[Start of Text passage]
My path to Judaism was filled with all sorts of different faith-based and spiritual practice.  My favorite, and some would say my “gateway drug to lesbianism” was my dabble in Earth-based/Pagan/Wiccan spirituality.  Before you get all bent out of shape, let me remind those of you who have categorised paganism and wicca with devil-worship or baby sacrifice, Wiccan holidays are actually quite close to Judaism’s agricultural holidays and lunar cycles.

When I explored Wicca in my senior year of high school and into college I was shocked to learn that the Church had done a pretty decent job of trying to wipe earth-based and nature-based religious practice off the European map.  By burning “heretics”, erecting churches on former pagan holy ground and the strategic placement of holidays like Easter and All Saint’s Day around the pagan holidays of Ostara and All Hallow’s Eve they were able to turn most of these people (by way of the sword) into well-rounded, good Christians.  Of course some of those people held tight to their faith and continued to practice in the same way they did before in secret.  Any of this sounding familiar?
[End of Text passage]
[Start of Data excerpt]
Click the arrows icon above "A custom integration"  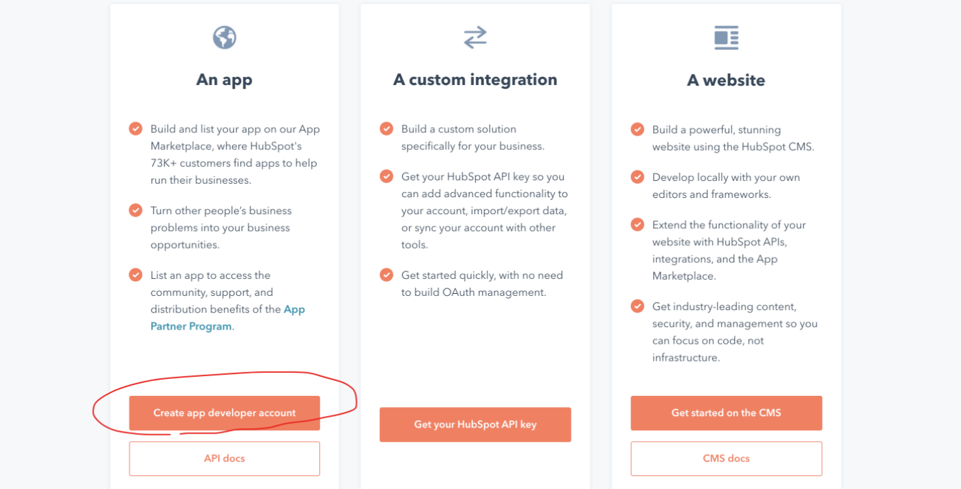pos(475,38)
[End of Data excerpt]
To be done:
1. In the passage on Wicca and Judaism, which pagan holidays did the Church place Easter and All Saint's Day around?
2. Carry on the passage on Wicca and Judaism, picking up after its final sentence.

Answers for the tasks:
1. Ostara and All Hallow's Eve.

2.
Pagan religion, at its core, recognizes divinity, the sacred, the holy in everything from the earth we stand on to the wind that blows.  Pagan religions are regulated by the moon’s cycle and the changing of the seasons.  Harvest holidays, fertility holidays, and a holiday to reconnect with relatives we’ve lost in the previous year are all vitally important to people who follow earth-based religion.  Of course, like every religion there are some wackadoos, but most pagans do not consider the extremists part of their path.  Instead, most pagans I know, and the group of women I did circles, with were tree-hugging, veggie, hippie lesbians.

My parents were pretty sure I would burn in hell, but in earth-based religion there is no hell.  I tried to explain the similarities of Christian holidays and tie them to their earth-based holiday origins but they remained deaf to my words.  They prayed for my soul and I kept hugging trees and meditating.

A decade and a half and multiple spiritual/religious journeys later here I am, a Jewish woman.  I feel like I’ve made a complete spiritual circle.  While I believe there is only one Gd, there is comfort in the fact that I can find Gd in so many spaces, usually most powerfully when I’m in nature, in awe of the beauty of the world.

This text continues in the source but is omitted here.